Auf die Frage, wie seine Interviewaussage in Bezug auf den Glücksfall zu verstehen sei, erklärte er: "Wir begreifen die Gesellschaft endlich als eine Familie, um die wir uns Sorgen machen müssen (...) Wir sind humanistisch gefordert und das tut uns gut. Wir sind in einer stabilen wirtschaftlichen Lage und können Schutz bieten." Unser jetziges Zeitalter hält Grönemeyer für "die komplexeste Zeit seit ich lebe."

"Die Christen haben einiges dazu getan, dass es so eine Unruhe auf der Welt gibt"

Hinsichtlich der Kriege im Nahen Osten nahm Grönemeyer auch den Westen in die Verantworung: "Den Krieg im Irak haben Blair und Bush angefangen. Die Christen haben einiges dazu getan, dass es so eine Unruhe auf der Welt gibt."
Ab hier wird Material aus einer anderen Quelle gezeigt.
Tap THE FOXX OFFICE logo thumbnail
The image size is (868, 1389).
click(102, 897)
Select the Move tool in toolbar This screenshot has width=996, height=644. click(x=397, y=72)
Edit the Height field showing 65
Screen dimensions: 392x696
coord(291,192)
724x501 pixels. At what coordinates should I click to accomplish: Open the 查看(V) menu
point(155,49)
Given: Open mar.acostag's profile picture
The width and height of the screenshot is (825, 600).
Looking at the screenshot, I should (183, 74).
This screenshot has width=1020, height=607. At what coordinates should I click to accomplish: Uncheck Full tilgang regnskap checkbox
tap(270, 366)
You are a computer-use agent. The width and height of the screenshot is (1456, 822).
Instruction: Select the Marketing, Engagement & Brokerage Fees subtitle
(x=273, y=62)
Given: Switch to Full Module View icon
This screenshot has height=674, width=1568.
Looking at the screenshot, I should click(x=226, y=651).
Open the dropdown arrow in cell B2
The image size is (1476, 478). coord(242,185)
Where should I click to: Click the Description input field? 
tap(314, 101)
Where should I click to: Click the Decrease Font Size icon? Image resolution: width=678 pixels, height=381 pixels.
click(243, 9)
Die Anfälligkeit für rechtes Gedankengut kommentierte er folgendermaßen: "Ich finde es merkwürdig, dass wir uns von dem rechten Gedankengut aufscheuchen lassen. Wir sind eine erwachsene, aufgeklärte Gesellschaft und müssen jetzt in den nächsten zehn Jahren lernen Haltung zu beziehen."

Frust durch nicht vollzogene Wiedervereinigung 

Die Ursache für die starke Zustimmung, welche die Afd im Osten Deutschlands erfährt, ortet er in einer nicht vollzogenen Wiedervereinigung:  "Wir haben miteinander uns noch nie richtig unterhalten und haben nie den Menschen im Osten zugehört. (...) Die Menschen haben nicht vergessen, wie der Westen mit einer gewissen Arroganz über sie rübergefahren ist. Und das führt auch zu einem Frust, der sich jetzt tragischerweise entlädt in ein Thema, wo es gar nicht hingehört."

Weiters sagte er: "Wir sind ein ganz, ganz junges Land. Wir sind gerade mal 28 Jahre alt. Und das ist sehr zerbrechlich. Und dieses Thema holt uns ein. Und es äußert sich ganz massiv in der Flüchtlingsfrage und hat da nichts zu suchen."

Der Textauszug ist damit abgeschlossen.